Kamis 31 Aug 2017 09:35 WIB

Banjir Asia Selatan Lebih Parah dari Banjir Houston

Rep: Fira Nursya'bani/ Red: Nur Aini
 Warga korban banjir di Kampung Pokoria, sebelah timur utara Assam India, (14/8), menanti bantuan. Hujan deras telah mengakibatkan longsor dan banjir yang sudah menghilangkan nyawa di India, Nepal, dan Bangladesh.
Foto: AP
Warga korban banjir di Kampung Pokoria, sebelah timur utara Assam India, (14/8), menanti bantuan. Hujan deras telah mengakibatkan longsor dan banjir yang sudah menghilangkan nyawa di India, Nepal, dan Bangladesh.

REPUBLIKA.CO.ID, HOUSTON -- Hujan lebat yang terjadi terus-menerus, banyak menyebabkan kehancuran baik di negara maju maupun negara berkembang. Badai Harvey misalnya, telah menggusur puluhan ribu warga Houston dan menewaskan 15 orang.

Laporan menunjukkan, curah hujan yang tercatat di sana lebih dari 50 inci dalam periode 48 jam. Periode hujan semacam ini biasanya hanya terlihat setiap seribu tahun sekali. Selain di Houston, ada dua lagi banjir bandang yang terjadi bulan ini. Tiga pekan lalu, ratusan rumah dan gedung perkantoran terkubur di bawah tanah longsor di ibu kota Sierra Leone, Freetown.

Hujan monsun yang jauh lebih besar daripada biasanya juga terjadi negara-negara Asia Selatan seperti Bangladesh, India, dan Nepal. Banjir terburuk dalam satu dekade ini telah berdampak pada hampir 41 juta orang dan membunuh ribuan orang.

Jagat Patnaik, Kepala Regional Asia di ActionAid International, yang bekerja dari New Delhi, menceritakan secara langsung kerusakan yang terjadi saat banjir melanda Asia Selatan. Ia bekerja untuk memastikan uang tunai tersedia untuk membeli barang-barang penting dan pekerja bantuan lokal mengirimkan makanan darurat.

Menurutnya, hujan lebat yang membunuh ribuan orang dan membuat jutaan orang kehilangan tempat tinggal di India, Bangladesh, dan Nepal, tidak banyak dilaporkan oleh media Barat. Mereka lebih banyak terfokus pada pelaporan bencana banjir di Freetown dan Houston.

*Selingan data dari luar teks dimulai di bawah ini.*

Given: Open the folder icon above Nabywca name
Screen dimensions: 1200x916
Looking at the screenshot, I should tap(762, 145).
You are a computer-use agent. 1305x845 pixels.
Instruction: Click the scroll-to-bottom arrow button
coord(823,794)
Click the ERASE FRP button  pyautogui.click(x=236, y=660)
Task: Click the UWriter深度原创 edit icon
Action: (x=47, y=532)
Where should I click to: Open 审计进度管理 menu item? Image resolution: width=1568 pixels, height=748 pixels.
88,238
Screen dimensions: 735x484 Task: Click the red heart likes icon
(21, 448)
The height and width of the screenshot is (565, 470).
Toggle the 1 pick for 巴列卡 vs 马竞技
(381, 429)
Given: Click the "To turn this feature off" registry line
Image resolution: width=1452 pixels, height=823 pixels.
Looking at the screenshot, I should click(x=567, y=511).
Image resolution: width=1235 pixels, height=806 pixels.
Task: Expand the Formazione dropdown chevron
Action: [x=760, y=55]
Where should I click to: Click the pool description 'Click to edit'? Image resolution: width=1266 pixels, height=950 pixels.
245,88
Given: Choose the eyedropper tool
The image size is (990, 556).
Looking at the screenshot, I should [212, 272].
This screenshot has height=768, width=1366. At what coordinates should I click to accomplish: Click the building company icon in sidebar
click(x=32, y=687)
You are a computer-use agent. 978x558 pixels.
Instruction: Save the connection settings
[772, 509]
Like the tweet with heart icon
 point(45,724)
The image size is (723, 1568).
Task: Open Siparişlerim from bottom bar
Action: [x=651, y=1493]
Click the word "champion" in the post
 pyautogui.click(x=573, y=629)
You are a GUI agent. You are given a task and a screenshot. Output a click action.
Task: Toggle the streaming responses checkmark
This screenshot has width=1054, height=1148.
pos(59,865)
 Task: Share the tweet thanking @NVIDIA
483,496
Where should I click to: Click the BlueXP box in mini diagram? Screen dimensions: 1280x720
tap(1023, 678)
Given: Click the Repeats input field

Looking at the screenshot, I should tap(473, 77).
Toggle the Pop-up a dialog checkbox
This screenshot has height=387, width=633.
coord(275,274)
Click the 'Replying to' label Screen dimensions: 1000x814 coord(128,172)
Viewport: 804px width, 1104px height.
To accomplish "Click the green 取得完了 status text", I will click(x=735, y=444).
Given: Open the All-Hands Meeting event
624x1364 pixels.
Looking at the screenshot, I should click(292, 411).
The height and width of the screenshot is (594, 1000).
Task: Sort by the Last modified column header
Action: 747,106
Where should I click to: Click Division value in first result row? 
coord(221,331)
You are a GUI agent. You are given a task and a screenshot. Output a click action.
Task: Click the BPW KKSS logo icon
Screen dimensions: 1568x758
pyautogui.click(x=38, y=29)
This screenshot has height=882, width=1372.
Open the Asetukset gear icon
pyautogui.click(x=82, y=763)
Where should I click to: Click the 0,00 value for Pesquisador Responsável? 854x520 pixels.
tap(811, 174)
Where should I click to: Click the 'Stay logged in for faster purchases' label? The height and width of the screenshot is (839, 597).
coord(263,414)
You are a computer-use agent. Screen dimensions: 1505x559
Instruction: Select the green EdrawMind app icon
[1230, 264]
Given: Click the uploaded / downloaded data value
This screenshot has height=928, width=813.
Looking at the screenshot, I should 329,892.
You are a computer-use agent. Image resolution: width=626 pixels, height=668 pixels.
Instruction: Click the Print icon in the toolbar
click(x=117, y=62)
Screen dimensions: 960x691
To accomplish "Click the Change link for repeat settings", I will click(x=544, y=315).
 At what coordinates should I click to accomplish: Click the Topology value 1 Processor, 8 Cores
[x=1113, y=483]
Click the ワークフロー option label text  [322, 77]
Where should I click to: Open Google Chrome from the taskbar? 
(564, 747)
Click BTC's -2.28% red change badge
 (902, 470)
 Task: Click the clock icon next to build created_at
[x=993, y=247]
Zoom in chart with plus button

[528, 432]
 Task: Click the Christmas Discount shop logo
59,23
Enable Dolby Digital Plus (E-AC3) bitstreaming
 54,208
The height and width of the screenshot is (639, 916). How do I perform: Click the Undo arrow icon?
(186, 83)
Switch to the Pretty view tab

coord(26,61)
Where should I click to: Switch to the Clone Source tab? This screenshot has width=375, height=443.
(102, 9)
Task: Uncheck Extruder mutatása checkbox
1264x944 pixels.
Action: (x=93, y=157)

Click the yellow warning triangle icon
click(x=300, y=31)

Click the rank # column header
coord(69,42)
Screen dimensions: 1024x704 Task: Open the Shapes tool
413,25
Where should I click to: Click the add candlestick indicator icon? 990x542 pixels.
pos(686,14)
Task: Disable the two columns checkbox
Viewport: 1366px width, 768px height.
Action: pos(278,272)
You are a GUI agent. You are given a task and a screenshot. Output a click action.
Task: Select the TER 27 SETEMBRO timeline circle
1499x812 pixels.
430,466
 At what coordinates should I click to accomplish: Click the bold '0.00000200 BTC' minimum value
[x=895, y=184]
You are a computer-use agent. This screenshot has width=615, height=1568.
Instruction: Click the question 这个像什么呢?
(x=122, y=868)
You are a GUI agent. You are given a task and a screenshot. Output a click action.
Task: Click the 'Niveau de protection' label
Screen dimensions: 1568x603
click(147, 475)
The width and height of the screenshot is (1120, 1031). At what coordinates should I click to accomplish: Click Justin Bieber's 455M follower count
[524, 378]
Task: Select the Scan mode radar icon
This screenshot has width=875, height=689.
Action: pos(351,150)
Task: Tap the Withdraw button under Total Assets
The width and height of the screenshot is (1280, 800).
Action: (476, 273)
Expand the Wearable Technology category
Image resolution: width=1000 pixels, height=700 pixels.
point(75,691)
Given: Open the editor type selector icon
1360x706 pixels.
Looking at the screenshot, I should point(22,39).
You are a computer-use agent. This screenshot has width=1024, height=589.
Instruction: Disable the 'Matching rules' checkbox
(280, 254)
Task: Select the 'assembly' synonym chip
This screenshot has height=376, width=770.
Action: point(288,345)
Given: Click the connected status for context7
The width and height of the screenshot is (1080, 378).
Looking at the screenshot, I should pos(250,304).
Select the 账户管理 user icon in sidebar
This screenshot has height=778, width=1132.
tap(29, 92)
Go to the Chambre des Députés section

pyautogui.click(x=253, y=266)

Asia Selatan, seperti Texas, memiliki siklus cuaca tahunan yang telah mereka rencanakan untuk dihadapi. Namun, tahun ini sistem cuaca tidak bergerak seperti biasanya. Seolah keran dihidupkan dan dibiarkan mengeluarkan air di satu area.

Lebih dari sepertiga Bangladesh dan Nepal, serta daerah-daerah besar di India telah diterjang banjir. Situasinya diperkirakan akan semakin memburuk saat musim hujan terus berlanjut sampai akhir September.

"Dalam istilah media, mungkin persepsi tentang banjir monsun adalah ''hanya'' sedikit lebih buruk dari biasanya. Sehingga bagi mereka hal ini tidak mengejutkan," ujar Patnaik, dikutip The Independent.

Jutaan orang akan terus terpengaruh oleh perubahan iklim, baik di negara maju dan berkembang. Namun tidak semua orang mampu membangun kembali rumah mereka setelah menghadapi bencana ini. Situasi paling memprihatinkan di Asia Selatan dihadapi perempuan dan anak perempuan. Kewajiban sosial di dunia ini seringkali membatasi akses perempuan ke ruang publik. "Yang berarti jutaan perempuan dan anak perempuan yang terkena dampak tidak dapat sepenuhnya terlibat dalam mendapatkan bantuan yang kami berikan," kata dia.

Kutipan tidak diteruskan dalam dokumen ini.